Rewrite the entries below, changing every "Instruction" to "Goal" and keeping everything else the same.

= Task data =
┌──

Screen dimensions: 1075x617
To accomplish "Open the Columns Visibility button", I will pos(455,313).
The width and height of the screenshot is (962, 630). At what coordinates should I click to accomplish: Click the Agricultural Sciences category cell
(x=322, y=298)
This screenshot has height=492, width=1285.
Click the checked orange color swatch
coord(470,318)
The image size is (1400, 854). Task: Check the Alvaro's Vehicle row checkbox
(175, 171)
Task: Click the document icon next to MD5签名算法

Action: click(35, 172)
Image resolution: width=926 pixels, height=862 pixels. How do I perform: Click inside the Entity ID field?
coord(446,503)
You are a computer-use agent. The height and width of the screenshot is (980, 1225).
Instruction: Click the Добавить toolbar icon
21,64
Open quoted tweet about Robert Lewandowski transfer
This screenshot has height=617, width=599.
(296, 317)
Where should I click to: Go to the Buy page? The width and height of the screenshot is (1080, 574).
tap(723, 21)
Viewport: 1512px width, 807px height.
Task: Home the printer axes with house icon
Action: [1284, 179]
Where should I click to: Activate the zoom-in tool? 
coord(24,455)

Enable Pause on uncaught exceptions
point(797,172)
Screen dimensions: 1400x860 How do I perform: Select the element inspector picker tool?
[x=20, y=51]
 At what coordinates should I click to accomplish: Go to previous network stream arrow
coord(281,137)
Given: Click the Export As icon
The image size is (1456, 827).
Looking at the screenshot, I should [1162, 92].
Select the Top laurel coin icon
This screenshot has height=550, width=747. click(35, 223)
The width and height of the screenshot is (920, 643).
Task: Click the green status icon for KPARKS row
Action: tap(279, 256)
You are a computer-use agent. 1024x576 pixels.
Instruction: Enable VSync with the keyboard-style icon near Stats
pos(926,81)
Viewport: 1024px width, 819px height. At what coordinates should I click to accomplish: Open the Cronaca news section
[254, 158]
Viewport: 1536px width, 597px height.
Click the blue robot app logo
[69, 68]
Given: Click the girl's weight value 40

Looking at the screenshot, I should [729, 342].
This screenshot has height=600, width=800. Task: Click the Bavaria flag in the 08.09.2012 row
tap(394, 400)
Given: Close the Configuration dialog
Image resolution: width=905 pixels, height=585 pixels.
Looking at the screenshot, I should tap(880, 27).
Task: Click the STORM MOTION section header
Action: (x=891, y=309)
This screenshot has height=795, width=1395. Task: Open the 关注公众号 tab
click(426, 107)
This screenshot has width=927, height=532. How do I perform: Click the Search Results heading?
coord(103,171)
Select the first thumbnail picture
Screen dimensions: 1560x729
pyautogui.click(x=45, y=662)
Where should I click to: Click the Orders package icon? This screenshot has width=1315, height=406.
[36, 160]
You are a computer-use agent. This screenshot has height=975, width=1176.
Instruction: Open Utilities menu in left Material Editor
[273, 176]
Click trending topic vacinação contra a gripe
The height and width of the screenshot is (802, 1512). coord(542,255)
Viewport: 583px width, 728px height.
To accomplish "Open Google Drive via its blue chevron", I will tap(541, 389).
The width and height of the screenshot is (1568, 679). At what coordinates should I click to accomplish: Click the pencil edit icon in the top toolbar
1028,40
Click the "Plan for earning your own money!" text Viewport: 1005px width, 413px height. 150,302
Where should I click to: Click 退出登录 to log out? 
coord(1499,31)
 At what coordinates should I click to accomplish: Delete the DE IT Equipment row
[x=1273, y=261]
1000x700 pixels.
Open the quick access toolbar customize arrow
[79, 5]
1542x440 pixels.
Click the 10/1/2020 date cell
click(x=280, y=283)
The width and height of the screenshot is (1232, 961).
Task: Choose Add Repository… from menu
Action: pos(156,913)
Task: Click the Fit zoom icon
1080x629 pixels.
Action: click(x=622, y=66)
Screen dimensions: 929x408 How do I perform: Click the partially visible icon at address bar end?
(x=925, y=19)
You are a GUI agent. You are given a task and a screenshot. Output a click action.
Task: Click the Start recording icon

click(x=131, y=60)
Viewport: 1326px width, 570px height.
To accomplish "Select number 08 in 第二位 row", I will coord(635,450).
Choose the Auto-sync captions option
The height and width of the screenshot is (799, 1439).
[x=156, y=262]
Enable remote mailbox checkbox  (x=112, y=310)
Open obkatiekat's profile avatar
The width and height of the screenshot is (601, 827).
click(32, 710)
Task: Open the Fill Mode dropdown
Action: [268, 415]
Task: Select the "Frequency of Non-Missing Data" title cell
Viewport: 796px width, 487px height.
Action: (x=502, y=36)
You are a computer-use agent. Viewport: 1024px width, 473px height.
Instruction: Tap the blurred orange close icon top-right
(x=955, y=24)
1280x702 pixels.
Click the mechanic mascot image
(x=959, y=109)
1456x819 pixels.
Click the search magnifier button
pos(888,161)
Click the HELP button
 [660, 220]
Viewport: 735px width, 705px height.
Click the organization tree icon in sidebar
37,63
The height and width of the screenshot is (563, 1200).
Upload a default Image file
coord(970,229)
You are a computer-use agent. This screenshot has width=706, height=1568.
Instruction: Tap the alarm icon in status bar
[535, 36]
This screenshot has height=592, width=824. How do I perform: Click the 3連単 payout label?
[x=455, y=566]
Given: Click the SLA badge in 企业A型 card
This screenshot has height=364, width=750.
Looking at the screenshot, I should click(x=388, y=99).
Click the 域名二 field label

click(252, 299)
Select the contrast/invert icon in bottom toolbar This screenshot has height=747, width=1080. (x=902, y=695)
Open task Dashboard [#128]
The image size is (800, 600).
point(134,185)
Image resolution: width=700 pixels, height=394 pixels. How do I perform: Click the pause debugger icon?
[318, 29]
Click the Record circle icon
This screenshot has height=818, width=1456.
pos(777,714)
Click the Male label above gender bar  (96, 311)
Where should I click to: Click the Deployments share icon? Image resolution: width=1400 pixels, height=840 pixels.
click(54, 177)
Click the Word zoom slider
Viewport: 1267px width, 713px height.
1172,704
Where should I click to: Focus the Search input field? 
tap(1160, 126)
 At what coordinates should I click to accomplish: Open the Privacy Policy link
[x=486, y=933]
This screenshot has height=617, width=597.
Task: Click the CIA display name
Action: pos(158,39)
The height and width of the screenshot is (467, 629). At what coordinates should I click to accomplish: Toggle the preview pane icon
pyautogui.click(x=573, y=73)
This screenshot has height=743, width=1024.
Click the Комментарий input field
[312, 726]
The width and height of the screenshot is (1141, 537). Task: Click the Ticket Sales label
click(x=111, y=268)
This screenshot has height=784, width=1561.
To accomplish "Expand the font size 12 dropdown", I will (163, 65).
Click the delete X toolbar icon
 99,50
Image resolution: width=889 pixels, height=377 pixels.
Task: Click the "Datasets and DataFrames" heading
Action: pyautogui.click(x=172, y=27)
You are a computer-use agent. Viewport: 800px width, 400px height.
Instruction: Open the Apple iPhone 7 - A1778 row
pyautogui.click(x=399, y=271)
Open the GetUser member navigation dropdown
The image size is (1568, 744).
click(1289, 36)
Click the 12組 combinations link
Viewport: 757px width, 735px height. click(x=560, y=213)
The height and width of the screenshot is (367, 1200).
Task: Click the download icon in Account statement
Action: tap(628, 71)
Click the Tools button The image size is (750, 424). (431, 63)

└──

= Solution =
Screen dimensions: 1075x617
To accomplish "Open the Columns Visibility button", I will pos(455,313).
The width and height of the screenshot is (962, 630). At what coordinates should I click to accomplish: Click the Agricultural Sciences category cell
(x=322, y=298)
This screenshot has height=492, width=1285.
Click the checked orange color swatch
coord(470,318)
The image size is (1400, 854). Task: Check the Alvaro's Vehicle row checkbox
(175, 171)
Task: Click the document icon next to MD5签名算法

Action: click(35, 172)
Image resolution: width=926 pixels, height=862 pixels. How do I perform: Click inside the Entity ID field?
coord(446,503)
You are a computer-use agent. The height and width of the screenshot is (980, 1225).
Goal: Click the Добавить toolbar icon
21,64
Open quoted tweet about Robert Lewandowski transfer
This screenshot has height=617, width=599.
(296, 317)
Where should I click to: Go to the Buy page? The width and height of the screenshot is (1080, 574).
tap(723, 21)
Viewport: 1512px width, 807px height.
Task: Home the printer axes with house icon
Action: [1284, 179]
Where should I click to: Activate the zoom-in tool? 
coord(24,455)

Enable Pause on uncaught exceptions
point(797,172)
Screen dimensions: 1400x860 How do I perform: Select the element inspector picker tool?
[x=20, y=51]
 At what coordinates should I click to accomplish: Go to previous network stream arrow
coord(281,137)
Given: Click the Export As icon
The image size is (1456, 827).
Looking at the screenshot, I should [1162, 92].
Select the Top laurel coin icon
This screenshot has height=550, width=747. click(35, 223)
The width and height of the screenshot is (920, 643).
Task: Click the green status icon for KPARKS row
Action: tap(279, 256)
You are a computer-use agent. 1024x576 pixels.
Goal: Enable VSync with the keyboard-style icon near Stats
pos(926,81)
Viewport: 1024px width, 819px height. At what coordinates should I click to accomplish: Open the Cronaca news section
[254, 158]
Viewport: 1536px width, 597px height.
Click the blue robot app logo
[69, 68]
Given: Click the girl's weight value 40

Looking at the screenshot, I should [729, 342].
This screenshot has height=600, width=800. Task: Click the Bavaria flag in the 08.09.2012 row
tap(394, 400)
Given: Close the Configuration dialog
Image resolution: width=905 pixels, height=585 pixels.
Looking at the screenshot, I should tap(880, 27).
Task: Click the STORM MOTION section header
Action: (x=891, y=309)
This screenshot has height=795, width=1395. Task: Open the 关注公众号 tab
click(426, 107)
This screenshot has width=927, height=532. How do I perform: Click the Search Results heading?
coord(103,171)
Select the first thumbnail picture
Screen dimensions: 1560x729
pyautogui.click(x=45, y=662)
Where should I click to: Click the Orders package icon? This screenshot has width=1315, height=406.
[36, 160]
You are a computer-use agent. This screenshot has height=975, width=1176.
Goal: Open Utilities menu in left Material Editor
[273, 176]
Click trending topic vacinação contra a gripe
The height and width of the screenshot is (802, 1512). coord(542,255)
Viewport: 583px width, 728px height.
To accomplish "Open Google Drive via its blue chevron", I will tap(541, 389).
The width and height of the screenshot is (1568, 679). At what coordinates should I click to accomplish: Click the pencil edit icon in the top toolbar
1028,40
Click the "Plan for earning your own money!" text Viewport: 1005px width, 413px height. 150,302
Where should I click to: Click 退出登录 to log out? 
coord(1499,31)
 At what coordinates should I click to accomplish: Delete the DE IT Equipment row
[x=1273, y=261]
1000x700 pixels.
Open the quick access toolbar customize arrow
[79, 5]
1542x440 pixels.
Click the 10/1/2020 date cell
click(x=280, y=283)
The width and height of the screenshot is (1232, 961).
Task: Choose Add Repository… from menu
Action: pos(156,913)
Task: Click the Fit zoom icon
1080x629 pixels.
Action: click(x=622, y=66)
Screen dimensions: 929x408 How do I perform: Click the partially visible icon at address bar end?
(x=925, y=19)
You are a GUI agent. You are given a task and a screenshot. Output a click action.
Task: Click the Start recording icon

click(x=131, y=60)
Viewport: 1326px width, 570px height.
To accomplish "Select number 08 in 第二位 row", I will coord(635,450).
Choose the Auto-sync captions option
The height and width of the screenshot is (799, 1439).
[x=156, y=262]
Enable remote mailbox checkbox  (x=112, y=310)
Open obkatiekat's profile avatar
The width and height of the screenshot is (601, 827).
click(32, 710)
Task: Open the Fill Mode dropdown
Action: [268, 415]
Task: Select the "Frequency of Non-Missing Data" title cell
Viewport: 796px width, 487px height.
Action: (x=502, y=36)
You are a computer-use agent. Viewport: 1024px width, 473px height.
Goal: Tap the blurred orange close icon top-right
(x=955, y=24)
1280x702 pixels.
Click the mechanic mascot image
(x=959, y=109)
1456x819 pixels.
Click the search magnifier button
pos(888,161)
Click the HELP button
 [660, 220]
Viewport: 735px width, 705px height.
Click the organization tree icon in sidebar
37,63
The height and width of the screenshot is (563, 1200).
Upload a default Image file
coord(970,229)
You are a computer-use agent. This screenshot has width=706, height=1568.
Goal: Tap the alarm icon in status bar
[535, 36]
This screenshot has height=592, width=824. How do I perform: Click the 3連単 payout label?
[x=455, y=566]
Given: Click the SLA badge in 企业A型 card
This screenshot has height=364, width=750.
Looking at the screenshot, I should click(x=388, y=99).
Click the 域名二 field label

click(252, 299)
Select the contrast/invert icon in bottom toolbar This screenshot has height=747, width=1080. (x=902, y=695)
Open task Dashboard [#128]
The image size is (800, 600).
point(134,185)
Image resolution: width=700 pixels, height=394 pixels. How do I perform: Click the pause debugger icon?
[318, 29]
Click the Record circle icon
This screenshot has height=818, width=1456.
pos(777,714)
Click the Male label above gender bar  (96, 311)
Where should I click to: Click the Deployments share icon? Image resolution: width=1400 pixels, height=840 pixels.
click(54, 177)
Click the Word zoom slider
Viewport: 1267px width, 713px height.
1172,704
Where should I click to: Focus the Search input field? 
tap(1160, 126)
 At what coordinates should I click to accomplish: Open the Privacy Policy link
[x=486, y=933]
This screenshot has height=617, width=597.
Task: Click the CIA display name
Action: pos(158,39)
The height and width of the screenshot is (467, 629). At what coordinates should I click to accomplish: Toggle the preview pane icon
pyautogui.click(x=573, y=73)
This screenshot has height=743, width=1024.
Click the Комментарий input field
[312, 726]
The width and height of the screenshot is (1141, 537). Task: Click the Ticket Sales label
click(x=111, y=268)
This screenshot has height=784, width=1561.
To accomplish "Expand the font size 12 dropdown", I will (163, 65).
Click the delete X toolbar icon
 99,50
Image resolution: width=889 pixels, height=377 pixels.
Task: Click the "Datasets and DataFrames" heading
Action: pyautogui.click(x=172, y=27)
You are a computer-use agent. Viewport: 800px width, 400px height.
Goal: Open the Apple iPhone 7 - A1778 row
pyautogui.click(x=399, y=271)
Open the GetUser member navigation dropdown
The image size is (1568, 744).
click(1289, 36)
Click the 12組 combinations link
Viewport: 757px width, 735px height. click(x=560, y=213)
The height and width of the screenshot is (367, 1200).
Task: Click the download icon in Account statement
Action: tap(628, 71)
Click the Tools button The image size is (750, 424). (431, 63)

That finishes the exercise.